*REQUISITOS*. Reproduza o trecho do material abaixo, começando pela linha que contém "1024x682 pixels." e encerrando após a linha que contém "Looking at the screenshot, I should click(217, 245).". Substitua "Calendar" por "Schedule" e mantenha todo o restante inalterado.

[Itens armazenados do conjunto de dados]
.....

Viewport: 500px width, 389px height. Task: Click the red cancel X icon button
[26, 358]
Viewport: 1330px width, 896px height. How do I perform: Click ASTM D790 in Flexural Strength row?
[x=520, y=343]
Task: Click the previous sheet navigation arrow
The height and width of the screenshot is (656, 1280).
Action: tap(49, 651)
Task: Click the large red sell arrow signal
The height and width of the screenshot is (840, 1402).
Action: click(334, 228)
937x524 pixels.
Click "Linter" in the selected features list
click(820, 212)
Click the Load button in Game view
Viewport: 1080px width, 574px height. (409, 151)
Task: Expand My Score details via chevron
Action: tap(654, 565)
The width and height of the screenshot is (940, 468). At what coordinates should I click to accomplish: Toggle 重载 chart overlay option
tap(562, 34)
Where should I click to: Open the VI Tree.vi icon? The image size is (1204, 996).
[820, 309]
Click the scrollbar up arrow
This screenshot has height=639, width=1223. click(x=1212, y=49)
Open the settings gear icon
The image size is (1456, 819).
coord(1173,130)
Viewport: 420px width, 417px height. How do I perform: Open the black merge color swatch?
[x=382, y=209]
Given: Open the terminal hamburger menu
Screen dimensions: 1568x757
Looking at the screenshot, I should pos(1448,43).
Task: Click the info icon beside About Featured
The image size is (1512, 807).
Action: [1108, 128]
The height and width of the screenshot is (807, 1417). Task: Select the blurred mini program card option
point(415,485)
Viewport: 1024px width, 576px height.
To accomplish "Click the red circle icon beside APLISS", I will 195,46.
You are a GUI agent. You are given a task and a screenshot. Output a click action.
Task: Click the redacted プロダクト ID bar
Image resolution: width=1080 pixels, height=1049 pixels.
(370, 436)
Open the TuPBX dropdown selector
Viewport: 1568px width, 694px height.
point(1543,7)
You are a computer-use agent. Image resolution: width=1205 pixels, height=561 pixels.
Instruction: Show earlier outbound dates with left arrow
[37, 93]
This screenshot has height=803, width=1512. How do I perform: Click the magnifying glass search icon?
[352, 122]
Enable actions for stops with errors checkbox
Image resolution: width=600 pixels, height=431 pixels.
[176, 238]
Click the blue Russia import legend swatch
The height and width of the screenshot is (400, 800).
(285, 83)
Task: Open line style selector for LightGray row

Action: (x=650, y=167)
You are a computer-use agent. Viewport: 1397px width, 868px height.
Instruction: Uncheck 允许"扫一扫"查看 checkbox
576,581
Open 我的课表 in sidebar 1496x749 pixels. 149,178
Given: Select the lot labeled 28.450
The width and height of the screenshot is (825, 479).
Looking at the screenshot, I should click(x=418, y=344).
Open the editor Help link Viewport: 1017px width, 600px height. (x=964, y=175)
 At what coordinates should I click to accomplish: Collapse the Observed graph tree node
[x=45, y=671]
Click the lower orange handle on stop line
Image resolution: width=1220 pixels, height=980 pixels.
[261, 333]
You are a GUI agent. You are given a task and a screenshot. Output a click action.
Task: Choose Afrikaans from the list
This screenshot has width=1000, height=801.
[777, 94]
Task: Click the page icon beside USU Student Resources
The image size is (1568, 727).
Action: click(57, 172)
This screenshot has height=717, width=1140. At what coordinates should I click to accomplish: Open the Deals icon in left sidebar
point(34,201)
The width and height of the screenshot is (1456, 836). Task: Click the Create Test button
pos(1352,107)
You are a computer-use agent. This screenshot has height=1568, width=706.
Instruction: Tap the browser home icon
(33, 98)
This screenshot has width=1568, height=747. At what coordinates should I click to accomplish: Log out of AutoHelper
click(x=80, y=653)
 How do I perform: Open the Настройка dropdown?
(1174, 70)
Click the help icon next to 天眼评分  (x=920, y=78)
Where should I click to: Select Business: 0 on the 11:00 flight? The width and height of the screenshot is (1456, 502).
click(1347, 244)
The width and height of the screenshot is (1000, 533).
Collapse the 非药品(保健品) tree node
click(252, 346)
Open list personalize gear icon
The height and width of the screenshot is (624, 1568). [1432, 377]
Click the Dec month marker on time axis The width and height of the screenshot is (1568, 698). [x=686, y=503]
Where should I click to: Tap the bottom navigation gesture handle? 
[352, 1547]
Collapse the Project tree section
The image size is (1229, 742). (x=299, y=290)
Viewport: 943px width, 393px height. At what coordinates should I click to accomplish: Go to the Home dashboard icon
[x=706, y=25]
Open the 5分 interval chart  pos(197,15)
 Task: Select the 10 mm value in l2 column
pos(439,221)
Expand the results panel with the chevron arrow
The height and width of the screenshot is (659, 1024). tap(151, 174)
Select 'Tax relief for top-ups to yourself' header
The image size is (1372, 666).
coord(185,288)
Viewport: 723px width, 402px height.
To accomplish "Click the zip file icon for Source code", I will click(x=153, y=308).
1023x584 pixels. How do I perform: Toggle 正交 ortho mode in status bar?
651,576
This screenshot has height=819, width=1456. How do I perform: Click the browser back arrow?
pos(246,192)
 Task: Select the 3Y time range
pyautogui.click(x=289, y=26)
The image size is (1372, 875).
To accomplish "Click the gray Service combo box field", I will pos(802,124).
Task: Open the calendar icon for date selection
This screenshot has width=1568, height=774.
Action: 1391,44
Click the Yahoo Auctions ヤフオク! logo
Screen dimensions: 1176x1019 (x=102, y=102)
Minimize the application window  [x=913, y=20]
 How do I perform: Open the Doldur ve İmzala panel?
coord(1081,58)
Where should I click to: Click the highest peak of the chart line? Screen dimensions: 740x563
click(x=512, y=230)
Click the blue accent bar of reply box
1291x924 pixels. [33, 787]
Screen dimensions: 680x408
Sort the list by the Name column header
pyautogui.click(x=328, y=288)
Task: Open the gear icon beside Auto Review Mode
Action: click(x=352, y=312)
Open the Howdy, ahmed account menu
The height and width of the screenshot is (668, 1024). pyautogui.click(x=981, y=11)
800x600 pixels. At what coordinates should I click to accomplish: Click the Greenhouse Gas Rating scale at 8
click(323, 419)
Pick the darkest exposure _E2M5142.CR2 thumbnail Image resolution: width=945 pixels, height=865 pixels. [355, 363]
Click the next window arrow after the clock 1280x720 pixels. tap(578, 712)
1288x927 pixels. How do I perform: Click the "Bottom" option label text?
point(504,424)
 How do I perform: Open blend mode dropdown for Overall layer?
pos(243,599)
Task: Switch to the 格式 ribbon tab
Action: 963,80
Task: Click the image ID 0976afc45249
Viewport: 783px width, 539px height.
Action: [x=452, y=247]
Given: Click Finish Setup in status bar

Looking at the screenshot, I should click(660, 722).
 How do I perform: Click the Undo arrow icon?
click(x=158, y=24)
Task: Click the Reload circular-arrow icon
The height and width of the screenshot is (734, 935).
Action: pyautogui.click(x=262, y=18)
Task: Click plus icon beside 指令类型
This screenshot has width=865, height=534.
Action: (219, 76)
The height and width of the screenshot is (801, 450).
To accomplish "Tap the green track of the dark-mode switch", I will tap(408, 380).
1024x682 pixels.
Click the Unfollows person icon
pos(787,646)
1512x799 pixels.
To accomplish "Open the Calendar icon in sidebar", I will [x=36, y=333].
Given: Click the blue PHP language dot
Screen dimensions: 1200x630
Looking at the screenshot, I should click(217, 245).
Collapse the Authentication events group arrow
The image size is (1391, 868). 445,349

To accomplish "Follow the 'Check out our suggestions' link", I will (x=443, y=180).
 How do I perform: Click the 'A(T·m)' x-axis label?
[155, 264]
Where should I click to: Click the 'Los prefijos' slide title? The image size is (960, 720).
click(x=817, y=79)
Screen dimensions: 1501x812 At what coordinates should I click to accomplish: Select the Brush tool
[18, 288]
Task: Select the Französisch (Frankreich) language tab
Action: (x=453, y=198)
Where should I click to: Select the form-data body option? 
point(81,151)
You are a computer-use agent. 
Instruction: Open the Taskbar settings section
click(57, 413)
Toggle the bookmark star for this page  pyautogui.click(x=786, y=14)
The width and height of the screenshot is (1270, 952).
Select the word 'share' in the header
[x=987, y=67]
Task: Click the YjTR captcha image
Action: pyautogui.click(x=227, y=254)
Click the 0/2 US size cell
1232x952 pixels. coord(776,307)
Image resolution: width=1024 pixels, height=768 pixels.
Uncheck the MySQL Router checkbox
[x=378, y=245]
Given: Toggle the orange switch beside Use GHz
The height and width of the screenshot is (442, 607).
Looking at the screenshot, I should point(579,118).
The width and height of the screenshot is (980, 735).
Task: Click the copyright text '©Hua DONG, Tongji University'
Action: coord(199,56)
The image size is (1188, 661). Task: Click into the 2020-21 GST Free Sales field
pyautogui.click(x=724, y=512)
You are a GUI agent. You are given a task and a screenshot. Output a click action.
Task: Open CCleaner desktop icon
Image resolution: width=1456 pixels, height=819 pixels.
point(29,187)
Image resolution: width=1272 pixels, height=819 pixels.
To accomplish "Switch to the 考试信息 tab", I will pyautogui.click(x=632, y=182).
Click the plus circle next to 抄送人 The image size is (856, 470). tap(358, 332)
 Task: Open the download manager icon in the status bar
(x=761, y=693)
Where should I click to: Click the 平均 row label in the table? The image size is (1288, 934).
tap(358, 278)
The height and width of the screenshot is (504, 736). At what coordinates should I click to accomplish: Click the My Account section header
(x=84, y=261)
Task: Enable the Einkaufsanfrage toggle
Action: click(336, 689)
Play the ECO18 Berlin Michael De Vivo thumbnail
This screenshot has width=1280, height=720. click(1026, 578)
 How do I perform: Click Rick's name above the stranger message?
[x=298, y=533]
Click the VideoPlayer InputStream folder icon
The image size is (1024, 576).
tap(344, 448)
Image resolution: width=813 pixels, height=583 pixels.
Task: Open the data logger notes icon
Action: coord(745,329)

.....

*SOLUÇÃO DA TAREFA*.
1024x682 pixels.
Click the Unfollows person icon
pos(787,646)
1512x799 pixels.
To accomplish "Open the Schedule icon in sidebar", I will [x=36, y=333].
Given: Click the blue PHP language dot
Screen dimensions: 1200x630
Looking at the screenshot, I should click(217, 245).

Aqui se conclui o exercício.